APD Part VII––High School Grace

Finally, when I entered high school, which in my case, was when I was a sophomore, I began to understand the tease and how to give it back, without insult, and without rejection. During high school, I managed to find a small group of other girls who were Christians, of good character, and sweet natured. It was a blessed relief from the pain of junior high. Helping those with rejection issues to find a small group of loyal friends assists healing. Click to Tweet #amwriting #rejection #APD

Getting involved in drama in high school helped me come out of my shell a bit. When involved in an activity with other like-minded students, which we all enjoyed, it was wonderful not to experience rejection on a daily basis, like junior high.

I can’t say I had no rejection in high school, but if I did, it must have been so minor, that I don’t remember it. By the time I was a senior in high school, I was living the life! In drama, in instrumental music, having a wonderful time.

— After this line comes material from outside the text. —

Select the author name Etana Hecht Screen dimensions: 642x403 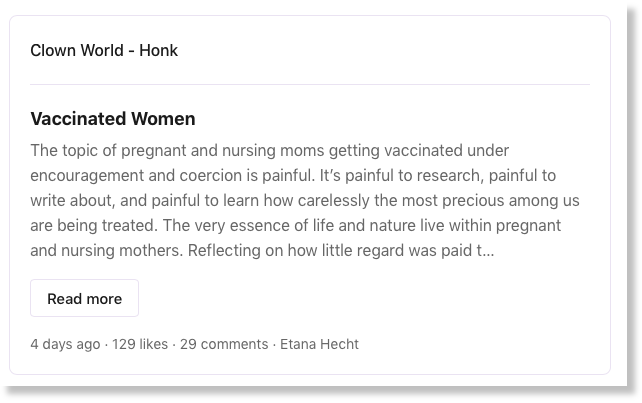(319, 344)
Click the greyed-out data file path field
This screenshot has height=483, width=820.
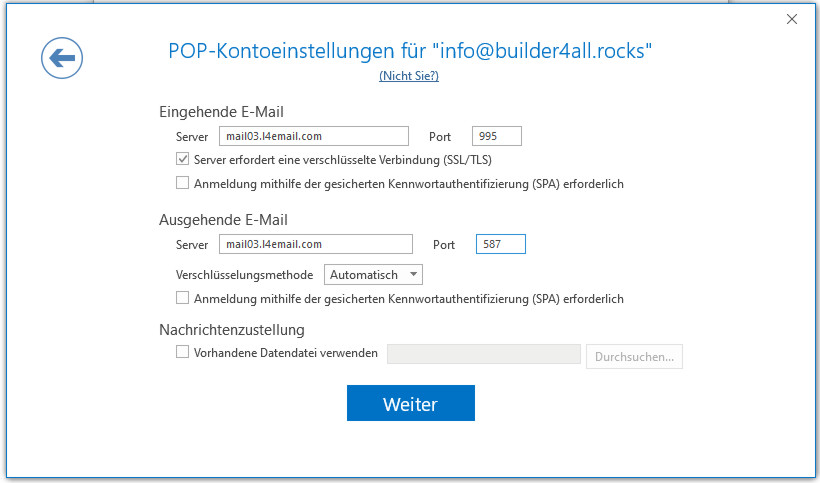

Several things I give credit to. First, I gave my life to Christ between my sophomore and junior years, the summer of 1970. God had a young man in our town ask me a question when I auditioned for a young peoples’ music group he was directing. He asked, “Have you ever had an experience with God?” Huh? I struggled to find an answer.

Secondly, that group of girls that  I got involved with were a result of being in a Bible study together over lunch. Then, we would see each other outside of school (I had a car, they didn’t.)

An interesting shift occurred toward the end of my junior year. I got a new clarinet. That’s a story for another post. As a result, I was awarded a scholarship from a family whose teenage son had died before he graduated from high school several years before me. Monies that would have been used for his college education were parceled out to needy and deserving high school students to take private music lessons. I was privileged.

The shift: Drama had always been my main passion and interest in high school. I was involved in backstage crews all through high school. My junior year, I got a couple of parts. That was fun! My senior year, I got a major role in “Our Hearts Were Young and Gay.” I loved the part of Cornelia Otis Skinner’s friend Emily Kimbrough.

After that, however, my music, my clarinet lessons, and preparing for State Music Festival took up a lot of my time. It paid off in the spring with medals, including a “I” (one, the highest) for my clarinet solo I’d been working for months on, plus a couple small groups (see photo above). That led to another award at the end of the school year, the inaugural year of Distinguished Musician. I wasn’t the only one to receive it, but I certainly didn’t expect to receive one.

My senior year was the best year of my life at the time. I was using my talents and gifts, having so much fun, probably the most fun I’d ever had…with virtually no rejection that I remember. I began to wonder, is this the way normal people feel?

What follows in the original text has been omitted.